Winter can't deter Wisconsin agriculture
During the middle of winter, it can be hard to picture Wisconsin as the plentiful, agricultural powerhouse that it is. Agriculture is a diverse and vibrant industry in Wisconsin. It contributes $104.8 billion to our state economy and provides more than 435,000 jobs in a wide variety of different fields (no pun intended!). Wisconsin is a leader in cheese production, cranberries, mink pelts, snap beans, corn for silage, milk goats, and dry whey, not to mention being among the top U.S. states for many other commodities.
In what other state can you find people wearing cheese to football games? Our love for cheese runs deep in America’s Dairyland and is a large part of our state’s culture and history. It’s almost un-BRIE-lievable how much cheese is made in Wisconsin: over 3.42 billion pounds in 2018.
Out of all the cheese made here, 23 percent is specialty cheese, such as Marieke Gouda, Sartori Cheese, and Uplands Cheese. Nationally, consumption and demand for these types of cheese are growing, so much of Wisconsin’s finest specialty cheese is enjoyed outside of state lines. The passion for this dairy delicacy is showcased by our more than 1,200 licensed cheesemakers who craft over 600 styles, types, and varieties of cheese.

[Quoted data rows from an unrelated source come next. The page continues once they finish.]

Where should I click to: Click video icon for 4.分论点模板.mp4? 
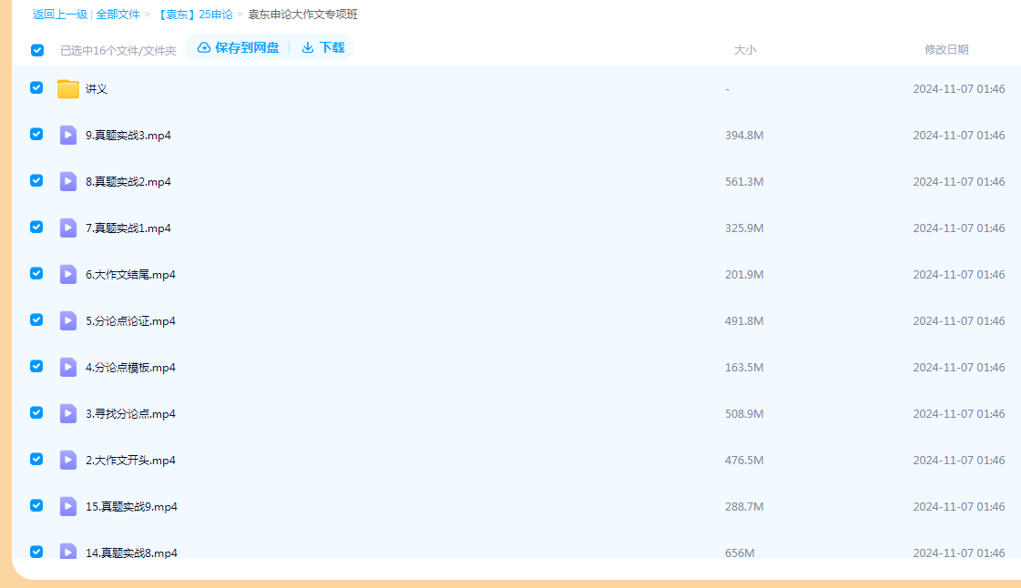click(x=68, y=368)

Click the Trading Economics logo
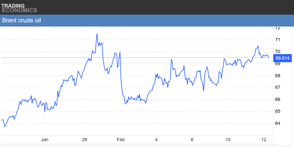pyautogui.click(x=19, y=8)
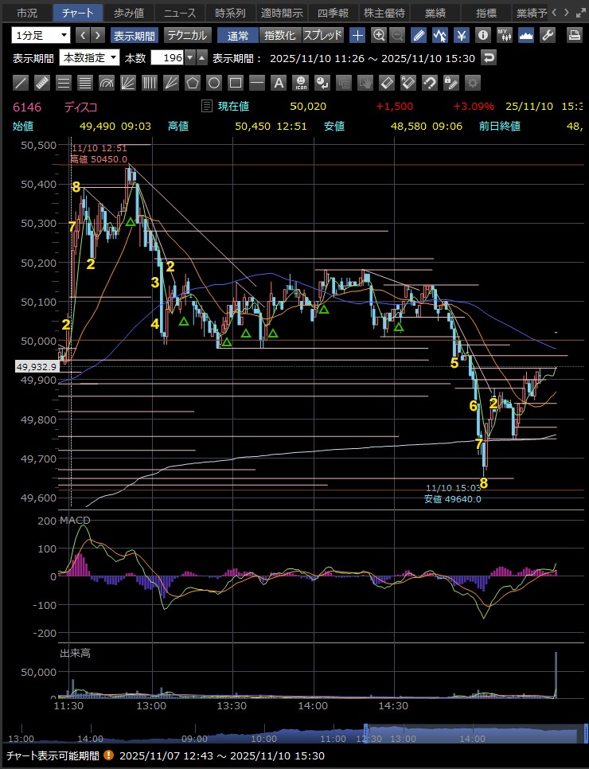The image size is (589, 769).
Task: Click the info (i) icon
Action: coord(482,35)
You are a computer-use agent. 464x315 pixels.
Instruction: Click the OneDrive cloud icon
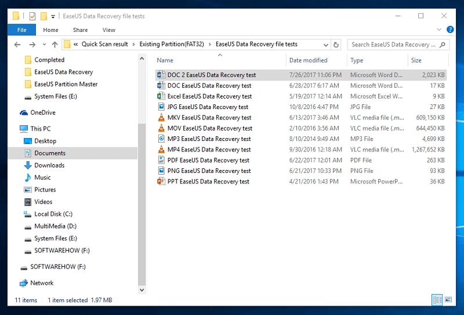click(24, 113)
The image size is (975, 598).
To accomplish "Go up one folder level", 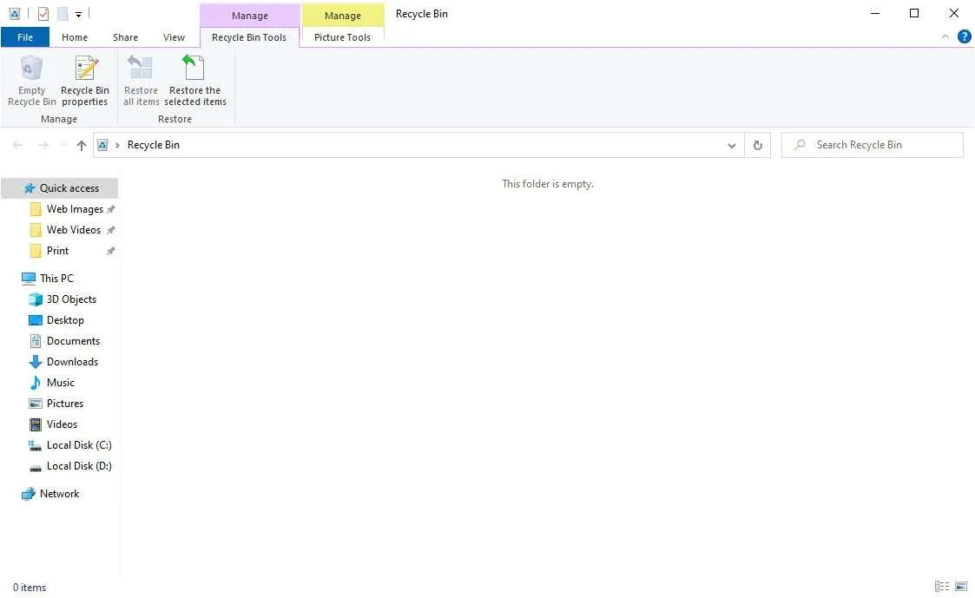I will (x=81, y=145).
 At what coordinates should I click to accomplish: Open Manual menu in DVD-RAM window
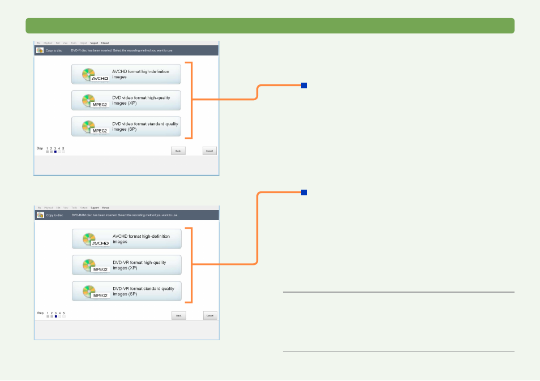point(105,208)
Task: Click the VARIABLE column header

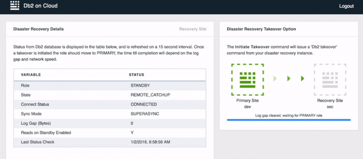Action: pos(31,75)
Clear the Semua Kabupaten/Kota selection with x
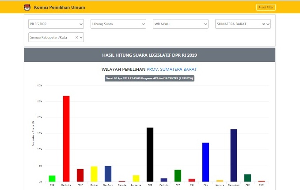This screenshot has width=300, height=190. pos(76,38)
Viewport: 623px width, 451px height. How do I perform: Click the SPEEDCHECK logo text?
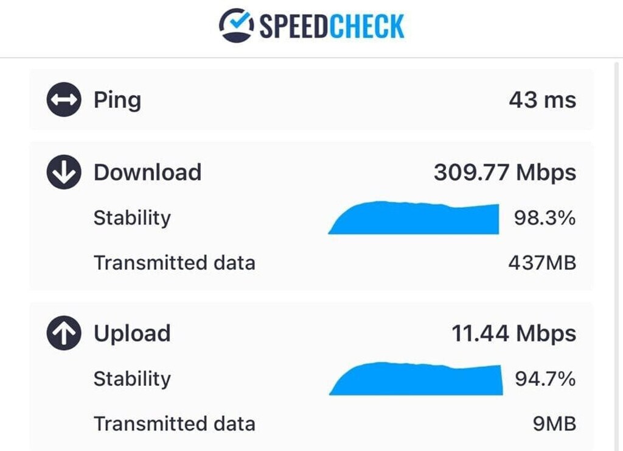click(332, 26)
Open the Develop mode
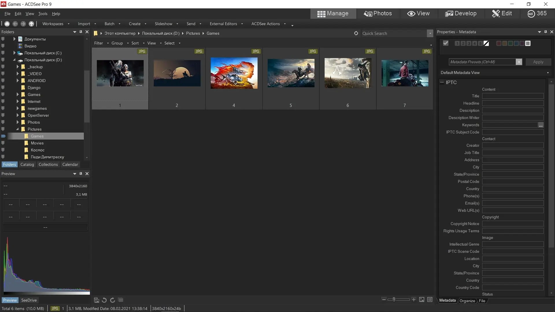Viewport: 555px width, 312px height. pyautogui.click(x=461, y=14)
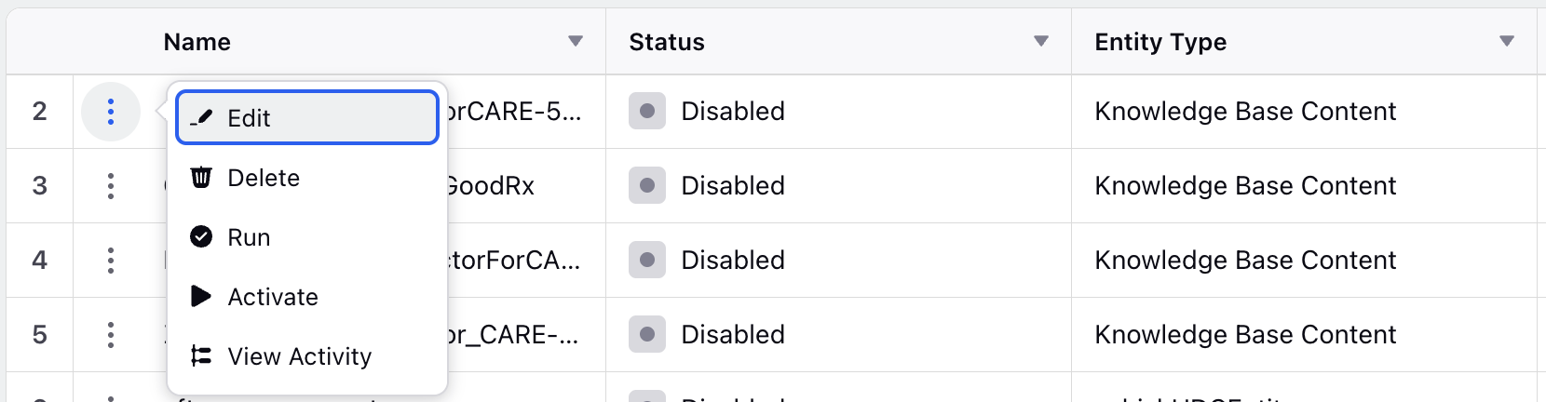
Task: Click the trash can Delete icon
Action: point(201,177)
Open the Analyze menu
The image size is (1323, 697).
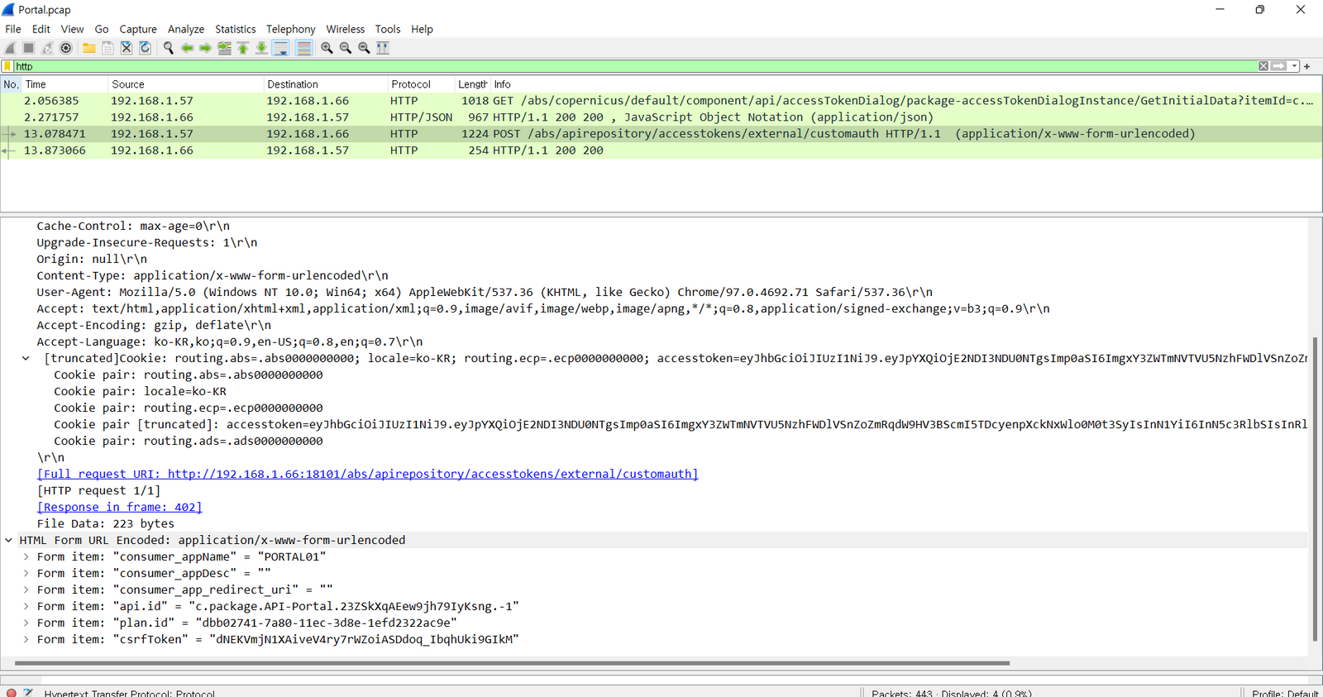[185, 29]
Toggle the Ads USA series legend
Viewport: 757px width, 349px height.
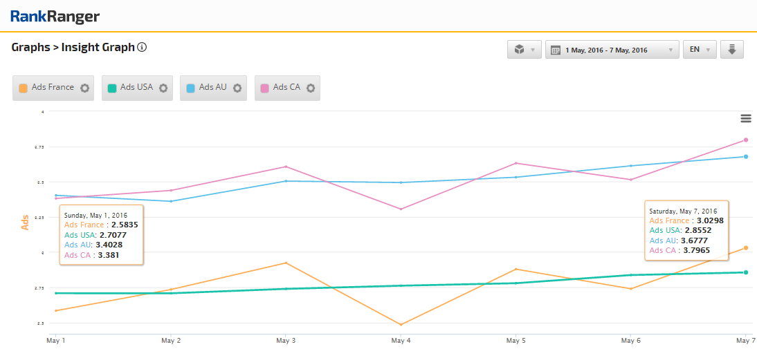[x=136, y=88]
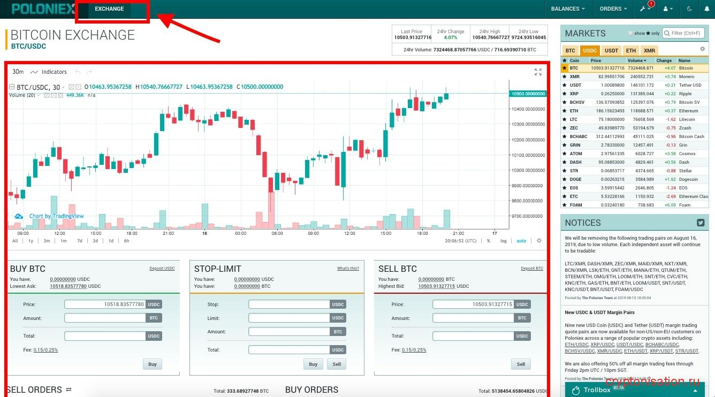Switch to the USDT markets tab
This screenshot has width=715, height=397.
pyautogui.click(x=611, y=51)
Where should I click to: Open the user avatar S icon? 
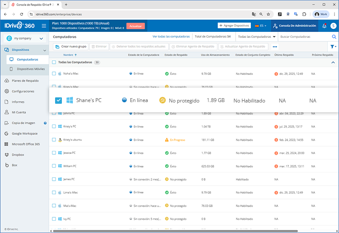point(333,26)
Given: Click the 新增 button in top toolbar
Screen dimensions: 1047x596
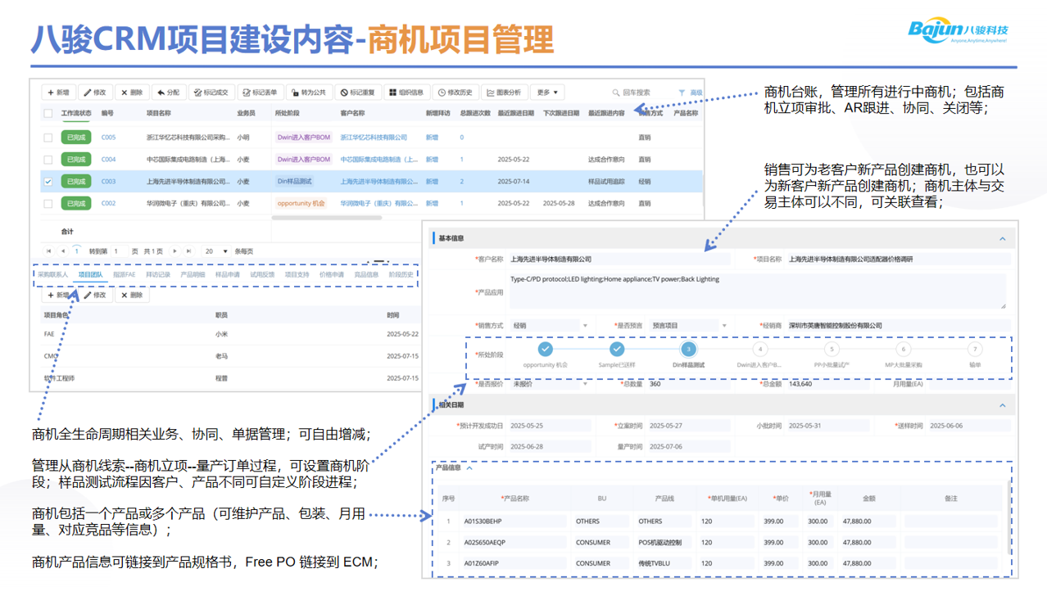Looking at the screenshot, I should (x=58, y=93).
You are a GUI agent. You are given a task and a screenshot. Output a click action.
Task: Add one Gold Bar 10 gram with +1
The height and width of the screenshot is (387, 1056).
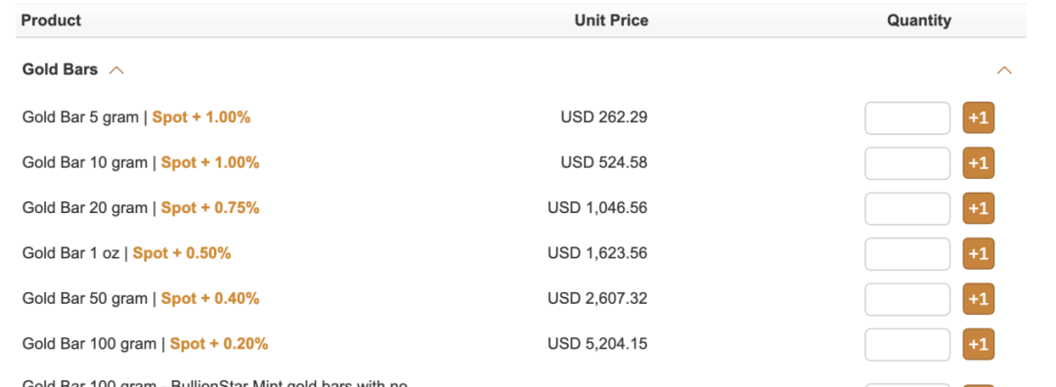(x=979, y=163)
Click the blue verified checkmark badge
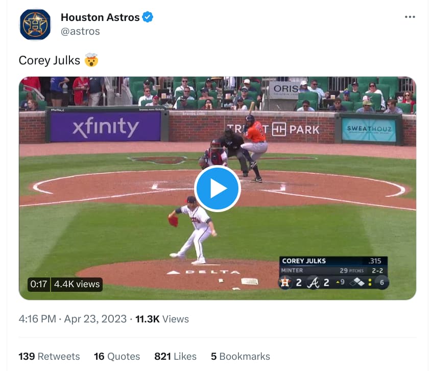Viewport: 432px width, 371px height. [x=148, y=17]
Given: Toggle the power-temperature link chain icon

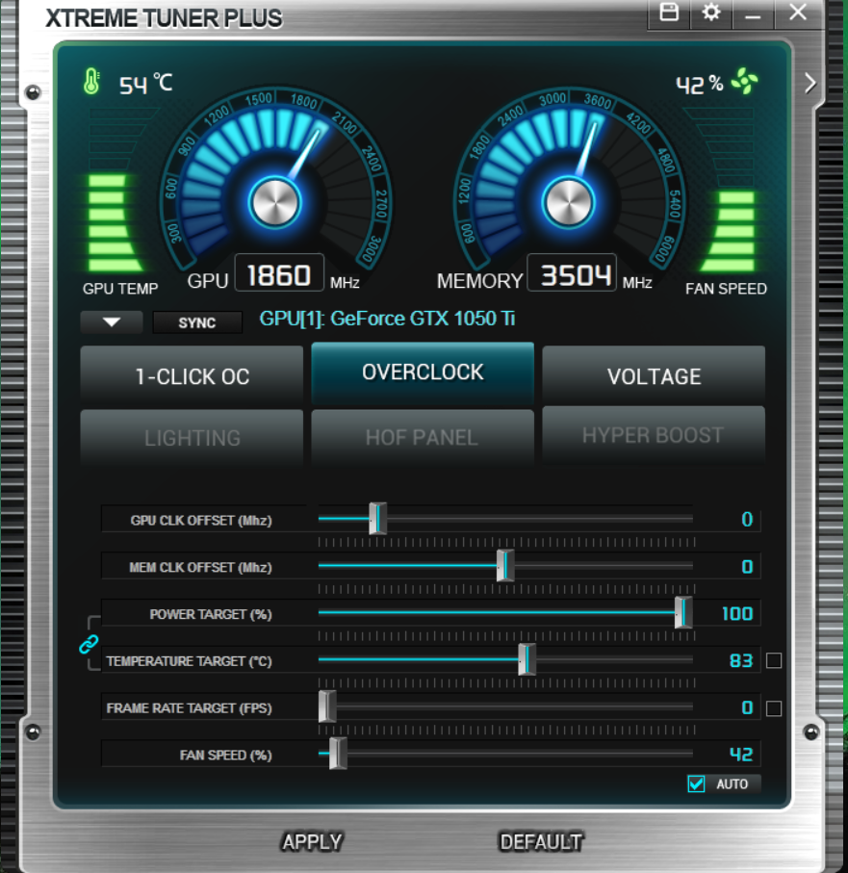Looking at the screenshot, I should (89, 643).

A byproduct of cheese production is whey, which is often dried and used as the primary ingredient in protein powders. Wisconsin is the top producer of dry whey, producing over 32% of the nation’s supply. Dry whey, specifically in whey protein powders, is often used by athletes to obtain the necessary amounts of protein on a daily basis.
Whey is also used in many other food products, including bakery items, snack foods, sauces, and more. These products can be a great WHEY to support Wisconsin’s dairy industry while adding protein to your diet.
Wisconsin is also the top state in the production of corn silage, which is often used as feed for our dairy cattle. In 2018, Wisconsin produced more than 13.4 million tons of corn silage, or 11% of the nation’s total. Growing up on a dairy farm, I vividly remember sitting in the tractor in late fall and watching load after load of corn silage fill the silage bags and silos on our farm. That silage was then used to keep our cows well-fed throughout the winter.
Wisconsin mink farmers have an international reputation for producing the highest quality mink pelts in the world. Our state’s climate makes Wisconsin a great place to raise mink. As natural recyclers, mink also help keep food waste from entering our landfills. Wisconsin produces 31% of U.S. mink which is valued at over 25.8 million dollars. Year-round, mink throughout Wisconsin are raised with great care.
Ginseng also plays a vital role in Wisconsin’s economy. Ranking number one in ginseng production, Wisconsin produces 95 percent of the nation’s crop. Ginseng is primarily grown in the central area of the state including Marathon, Lincoln, Portage, Langlade, and Waupaca counties. This bittersweet root is treasured in many Asian cultures. In fact, much of Wisconsin ginseng is exported to Asia.
Summers in Wisconsin are great for growing many different plants, including fruit and vegetables. Over 37.5 percent of the nation’s snap beans (also known as green beans) are grown right here in America’s Dairyland. Our state’s snap bean crop is valued at $42.2 million. The next time you buy fresh or frozen green beans, there’s a good chance they may have come from right here in Wisconsin!
As our state fruit and our number one fruit crop both in size and value, Wisconsin cranberries also have quite the reputation. Our great state grows over 60 percent of the nation’s crop, making Wisconsin the top cranberry producing state in the U.S. Produced by roughly 250 farmers, cranberries are grown on 21,100 acres across Wisconsin. Cranberries offer a delicious and unique flavor and can be enjoyed fresh, dried, frozen, or processed!
Even in the middle of our cold and snowy Wisconsin winters, our farmers and processors are already planning for the warmer months to come. From our nutritious dairy products and award-winning cheeses to unique commodities like cranberries, ginseng, dry whey, mink pelts, and much more, Wisconsin farmers produce high-quality products for consumers around the world. Buying Wisconsin’s safe, nutritious food products supports our farmers and food processors, and contributes to the economic strength of Wisconsin communities. Look for Wisconsin products in stores near you!